Stage 6: Output formatting and writing

process_genx_data(case_folder, case_year_data)
write_results_file(dataframe, folder, filename)

process_genx_data assembles the DataFrames collected in prior stages into the GenX CSV schema. Column names are standardized (e.g., capacity_mwExisting_Cap_MW), integer columns are cast, values are rounded, and resource tags are verified.

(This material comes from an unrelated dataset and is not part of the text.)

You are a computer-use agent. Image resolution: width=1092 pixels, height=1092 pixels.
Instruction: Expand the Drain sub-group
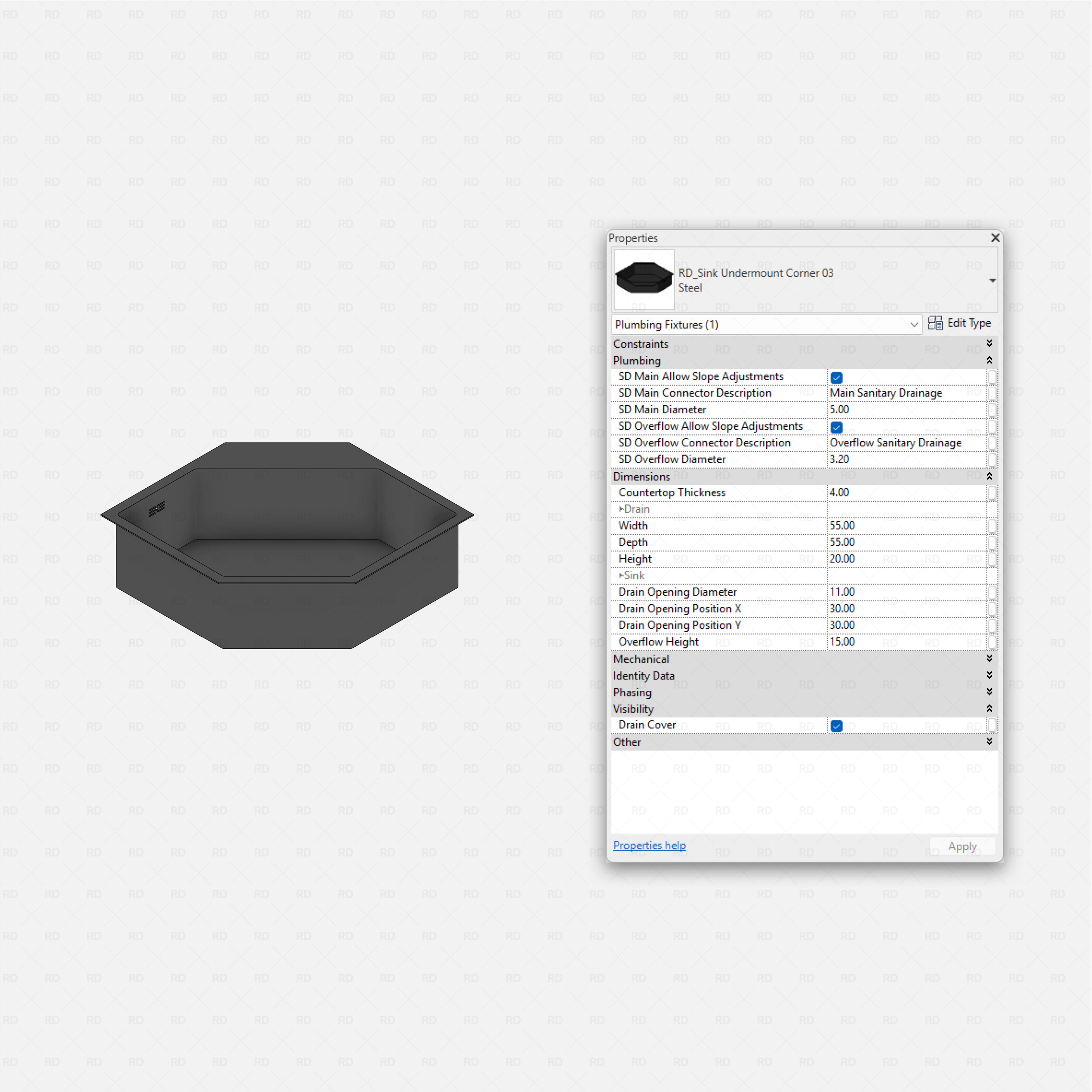pos(622,509)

Files are written to a folder hierarchy:

results/
└── <case_id>/
    └── Inputs/
        └── Inputs_p<period>/
            ├── system/
            │   ├── Demand_data.csv
            │   ├── Fuels_data.csv
            │   ├── Generators_variability.csv
            │   └── Network.csv
            ├── resources/
            │   ├── Hydro.csv
            │   ├── Must_run.csv
            │   ├── Storage.csv
            │   ├── Thermal.csv
            │   ├── Vre.csv
            │   ├── Resource_multistage_data.csv
            │   └── policy_assignments/
            │       ├── Resource_capacity_reserve_margin.csv
            │       ├── Resource_energy_share_requirement.csv
            │       └── Resource_minimum_capacity_requirement.csv
            ├── policies/
            │   ├── Capacity_reserve_margin.csv
            │   └── Energy_share_requirement.csv
            └── extra_outputs/
                ├── existing_gen_units.csv
                └── *_site_cluster_assignments.csv

Note: Not all files listed above will be present in every run — files for unused features (e.g., capacity reserve margins, multistage data) are omitted when the corresponding settings are not configured. Additional files may appear depending on enabled policies and options.

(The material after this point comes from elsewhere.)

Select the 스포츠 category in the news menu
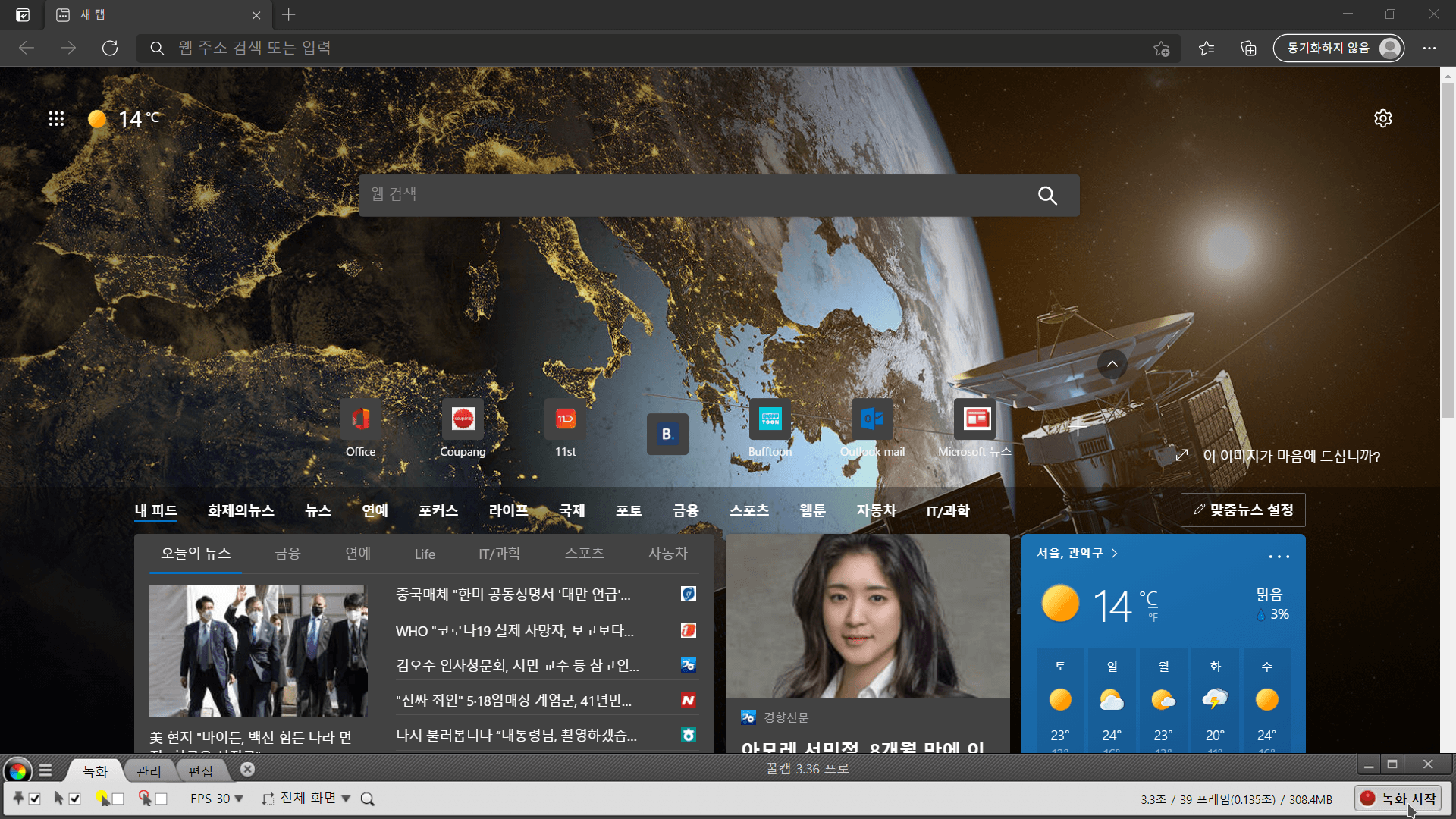 (749, 510)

Resource files are split by technology type (Thermal.csv, Vre.csv, Storage.csv, etc.) rather than combined into a single Generators_data.csv. System-wide time-series files (Demand_data.csv, Fuels_data.csv, Generators_variability.csv, Network.csv) go into system/. Policy assignment files go into resources/policy_assignments/.

powergenome_case_settings.yml is written inside the Inputs_p<period>/ folder, recording the exact settings used for that period.

Full sequence diagram

sequenceDiagram
    participant CLI as run_powergenome CLI
    participant S as Settings
    participant DM as DataManager
    participant GC as GeneratorClusters
    participant LP as Load Profiles
    participant TX as Transmission
    participant OUT as Output Writer

    CLI->>S: load settings folder
    CLI->>DM: initialize_data_manager(settings)

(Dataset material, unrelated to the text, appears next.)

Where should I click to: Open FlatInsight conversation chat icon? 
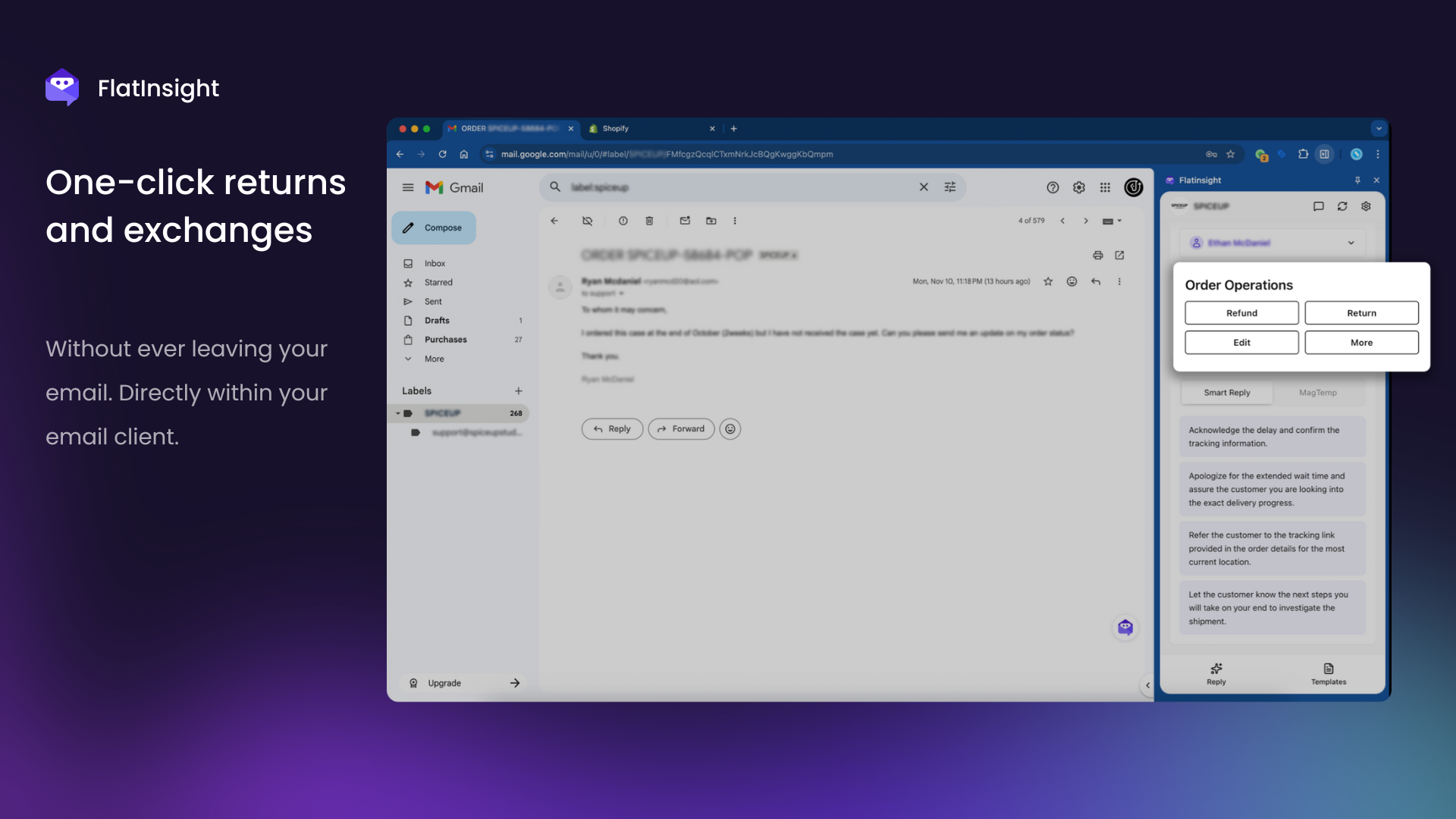(1320, 206)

    loop for each year × scenario
        CLI->>DM: update_data_manager(scenario_settings)
        CLI->>GC: create_all_generators()
        GC->>DM: get_data("generation")
        GC-->>CLI: gen_data, gen_variability

        CLI->>LP: make_final_load_curves()
        LP->>DM: get_data("demand")
        LP-->>CLI: load profiles

        CLI->>LP: reduce_time_domain(gen_variability, load)
        LP-->>CLI: reduced profiles + weights

        CLI->>TX: agg_transmission_constraints()
        TX->>DM: get_data("transmission")
        TX-->>CLI: network DataFrame

        CLI->>OUT: process_genx_data + write_results_file
        OUT-->>CLI: CSV files on disk
    end

Execution flags

The run_powergenome CLI accepts flags to skip individual stages:

Flag Skips
--no-current-gens Existing generator clustering only (new-build still runs)
--no-gens The entire generator stage
--no-load Load profile construction and time reduction
--no-transmission Transmission constraints and policy files

This is useful during development to iterate quickly on one part of the pipeline without waiting for the rest.